Dunque, deve ribadirsi il principio di diritto secondo cui integra il delitto di diffamazione, e non la fattispecie depenalizzata di ingiuria aggravata dalla presenza di più persone, l'invio di messaggi contenenti espressioni offensive nei confronti della persona offesa su una chat condivisa anche da altri soggetti, nel caso in cui la prima non li abbia percepiti nell'immediatezza, in quanto non collegata al momento del loro recapito.

Circa poi la parte inerente alla diffusione nell'immagine profilo utilizzato dalla persona offesa nella propria applicazione whatsapp la Suprema Corte rileva che non coglie nel segno la censura secondo cui, nel caso in questione, non vi sarebbe stato alcun nocumento, necessario al fine di integrare il delitto di trattamento illecito di dati personali di cui all'articolo 167 d.lgs. 196/2003 che punisce colui che, salvo che il fatto costituisca più grave reato, al fine di trarre per sé o per altri profitto ovvero di arrecare danno all'interessato, operando in violazione di quanto disposto dagli articoli 123, 126 e 130 o dal provvedimento di cui all'articolo 129 arreca nocumento all'interessato, è punito con la reclusione da sei mesi a un anno e sei mesi.

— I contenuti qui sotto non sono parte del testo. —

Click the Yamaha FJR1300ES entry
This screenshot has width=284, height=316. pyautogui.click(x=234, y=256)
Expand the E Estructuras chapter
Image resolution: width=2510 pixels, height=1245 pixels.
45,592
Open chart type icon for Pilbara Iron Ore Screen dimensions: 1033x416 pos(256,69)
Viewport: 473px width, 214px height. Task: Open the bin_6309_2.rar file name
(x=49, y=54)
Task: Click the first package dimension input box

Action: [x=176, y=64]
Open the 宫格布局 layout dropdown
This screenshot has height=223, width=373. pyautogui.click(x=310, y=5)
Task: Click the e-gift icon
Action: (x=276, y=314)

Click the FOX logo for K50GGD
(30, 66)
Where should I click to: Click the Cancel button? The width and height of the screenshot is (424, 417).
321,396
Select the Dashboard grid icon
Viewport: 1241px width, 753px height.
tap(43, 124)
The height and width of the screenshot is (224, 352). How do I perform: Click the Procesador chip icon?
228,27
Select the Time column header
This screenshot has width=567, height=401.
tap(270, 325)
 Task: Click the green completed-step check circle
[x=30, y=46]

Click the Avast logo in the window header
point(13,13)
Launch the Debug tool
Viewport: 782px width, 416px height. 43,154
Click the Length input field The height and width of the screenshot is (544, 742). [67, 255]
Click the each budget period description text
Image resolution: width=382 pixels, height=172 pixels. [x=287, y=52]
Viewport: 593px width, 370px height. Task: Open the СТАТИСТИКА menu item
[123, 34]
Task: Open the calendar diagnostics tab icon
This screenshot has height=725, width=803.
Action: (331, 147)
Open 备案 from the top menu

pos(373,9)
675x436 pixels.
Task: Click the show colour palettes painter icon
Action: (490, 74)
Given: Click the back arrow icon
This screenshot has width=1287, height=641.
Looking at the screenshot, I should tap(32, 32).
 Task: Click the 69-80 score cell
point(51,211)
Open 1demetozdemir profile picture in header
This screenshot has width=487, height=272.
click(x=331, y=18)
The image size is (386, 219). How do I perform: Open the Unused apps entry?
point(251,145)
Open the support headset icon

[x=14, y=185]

Tale requisito si sostanzia anche dalla mera pubblicazione su una chat di un numero di telefono privato, in assenza del consenso dell'interessato, in quanto tale condotta arreca, di per sé, un nocumento a quest'ultimo, che ben può essere di natura non patrimoniale.

Nel caso in esame la foto non risultava affatto fosse stata diffusa dalla persona offesa su social network, essendo, invece, per quanto dedotto dalla medesima persona offesa e rilevabile dai messaggi, a suo tempo utilizzata come foto del proprio profilo sull'applicazione di messaggistica, come tale accessibile solo ad una selezionata platea di contatti e comunque non certo da questi divulgabile.

La Cassazione, quindi, evidenzia che la pubblicazione non autorizzata di una foto privata su piattaforme diverse da quella per cui l'utente ha espresso consenso, in assenza di autorizzazione esplicita, integra di per sé il requisito del nocumento richiesto per la configurazione del reato di cui all'art. 167 d.lgs. 196/2003.

Il danno non deve essere necessariamente patrimoniale, ma si configura nella lesione della privacy e della dignità personale, aggravata dalla presenza di minori e dall'intenzione offensiva e minacciosa del messaggio che accompagna la pubblicazione.